Studentessa ventiduenne capolista Sel a Malnate

Da sinistra, Angelo Zappoli e Eleonora Martinelli

Capolista a Malnate per Sinistra Ecologia Libertà, in appoggio al candidato sindaco del Pd Samuele Astuti, una under-30: Eleonora Martinelli, 22 anni, studentessa in giurisprudenza e consulente legale in un’associazione che si occupa di diritto dei consumatori. Al centro del suo impegno in vista delle elezioni, la tematica della sostenibilità ambientale come punto di partenza per una nuova linea politica, che riesca a conciliare il rinnovamento con i tagli delle risorse che in questi anni vanno subendo gli enti locali.

Tante le proposte: “stop al consumo di suolo”, ponendo altresì l’efficienza energetica degli edifici quale conditio sine qua non per il nuovo che viene eventualmente costruito o per il già esistente che viene ristrutturato. Indipendenza energetica degli edifici pubblici, mediante l’utilizzazione delle rinnovabili. Sul fronte dei rifiuti, passare dalla “tassa” alla “tariffa” mediante incentivi economici ai soggetti virtuosi (cittadini, azinede locali, GDO) che aumentano o realizzano una buona percentuale di differenziata, in un’ottica di riduzione della parte non riciclabile, cercando un accordo con l’azienda opera la raccolta dei rifiuti a Malnate. Per quanto riguarda cultura e partecipazione, la capolista intende riportare, anche fisicamente, la cultura e i centri di aggregazione al centro della città, operando la ricollocazione della biblioteca di Malnate, spostata dalla precedente amministrazione in uno spazio, che oltre ad essere insufficiente è inadatto e periferico. Dotare questo “luogo della cultura” (una biblioteca-giocoteca-salastudio) di spazi adatti, piacevoli e fruibili da tutti.

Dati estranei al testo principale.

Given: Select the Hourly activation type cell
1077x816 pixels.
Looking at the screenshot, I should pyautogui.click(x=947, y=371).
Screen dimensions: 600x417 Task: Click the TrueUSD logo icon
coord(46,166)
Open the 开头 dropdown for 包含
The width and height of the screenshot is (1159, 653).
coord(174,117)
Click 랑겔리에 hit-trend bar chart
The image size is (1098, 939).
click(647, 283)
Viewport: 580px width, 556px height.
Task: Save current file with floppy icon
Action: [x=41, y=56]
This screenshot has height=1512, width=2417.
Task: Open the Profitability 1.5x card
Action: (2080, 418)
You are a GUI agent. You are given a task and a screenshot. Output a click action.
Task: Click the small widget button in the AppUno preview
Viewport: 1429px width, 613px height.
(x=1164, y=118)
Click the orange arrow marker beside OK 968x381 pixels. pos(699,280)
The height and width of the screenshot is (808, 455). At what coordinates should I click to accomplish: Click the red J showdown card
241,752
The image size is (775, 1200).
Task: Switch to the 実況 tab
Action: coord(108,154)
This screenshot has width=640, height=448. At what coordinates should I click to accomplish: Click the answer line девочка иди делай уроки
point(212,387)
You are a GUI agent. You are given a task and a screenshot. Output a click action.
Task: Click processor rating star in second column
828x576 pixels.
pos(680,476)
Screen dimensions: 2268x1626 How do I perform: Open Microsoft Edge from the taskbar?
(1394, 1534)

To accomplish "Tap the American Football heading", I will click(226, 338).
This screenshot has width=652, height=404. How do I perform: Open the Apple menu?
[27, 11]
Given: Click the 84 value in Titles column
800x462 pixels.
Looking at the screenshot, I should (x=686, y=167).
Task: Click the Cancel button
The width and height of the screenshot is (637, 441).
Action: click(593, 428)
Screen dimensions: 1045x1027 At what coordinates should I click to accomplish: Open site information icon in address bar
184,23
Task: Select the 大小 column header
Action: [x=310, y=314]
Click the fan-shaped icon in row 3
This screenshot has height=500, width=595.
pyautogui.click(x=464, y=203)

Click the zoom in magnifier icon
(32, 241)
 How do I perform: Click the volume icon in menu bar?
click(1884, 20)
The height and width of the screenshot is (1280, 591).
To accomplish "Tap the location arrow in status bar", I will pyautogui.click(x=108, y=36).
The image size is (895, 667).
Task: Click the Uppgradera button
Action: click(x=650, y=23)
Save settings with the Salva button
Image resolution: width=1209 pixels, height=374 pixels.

Dichiara la Martionelli: “Vogliamo realizzare, attraverso l’implementazione del sito comunale, una piattaforma on line dove i cittadini e gli studenti possano, come avviene nelle Banche del Tempo, domandare e offrire cultura e conoscenze. Una sorta di luogo “del baratto” dove i ragazzi, e non solo, possano offrire e domandare conoscenze e abilità, aiutandosi nello studio. Qualche esempio? Un tizio chiede a caio un’ora di ripetizione di economia, dove ha qualche difficoltà, offre in cambio un’ora di ripetizioni di diritto amministrativo, in cui è ben preparato”.

Altro tema al centro della capoolista, i nidi in famiglia, nel senso che una mamma (o un papà), dopo aver seguito dei corsi professionali istituiti dal Comune, accudisce ed educa bambini da 0 a massimo 6 anni presso la propria abitazione, normalmente insieme ai suoi bambini. Orari flessibili, perché concordati tra la mamma che affida il bambino e chi lo accudisce ed il costo contenuto rispetto ad un asilo tradizionale. Il Nido in famiglia è il punto d’incontro tra donne che vogliono tornare a lavorare dopo la maternità: chi sceglie di affidare i propri bambini per tornare al suo lavoro e chi un lavoro se lo crea, accudendo i bambini in casa insieme ai propri.

“Mettere il mio impegno per realizzare qualcosa a Malnate – conclude la Martinelli – mi è sembrato quasi un dovere morale dopo quello che alla mia città è stato fatto negli ultimi anni. Gli amici mi chiedono: ‘ma quanto mangiate a Malnate?’, non riuscendosi a spiegare come sia possibile realizzare a poca distanza uno dall’altro così tanti supermercati, per dirne una. E in effetti sono state fatte, o si è cercato di fare, scelte che rasentavano la follia. Enormi posteggi adesso semi-vuoti che hanno tolto quei pochi spazi verdi dal centro della città; tentativi di cementificazione del Monte Morone, e dell’area Cava Cattaneo, per dirne altre. E in un momento di crisi economica, in cui si giustifica la svendita del territorio per far fronte alle esigenze economiche, la precedente giunta, che ha lavorato così bene da fare commissariare il comune, ha anche approvato una bella delibera di aumento dei loro stipendi”.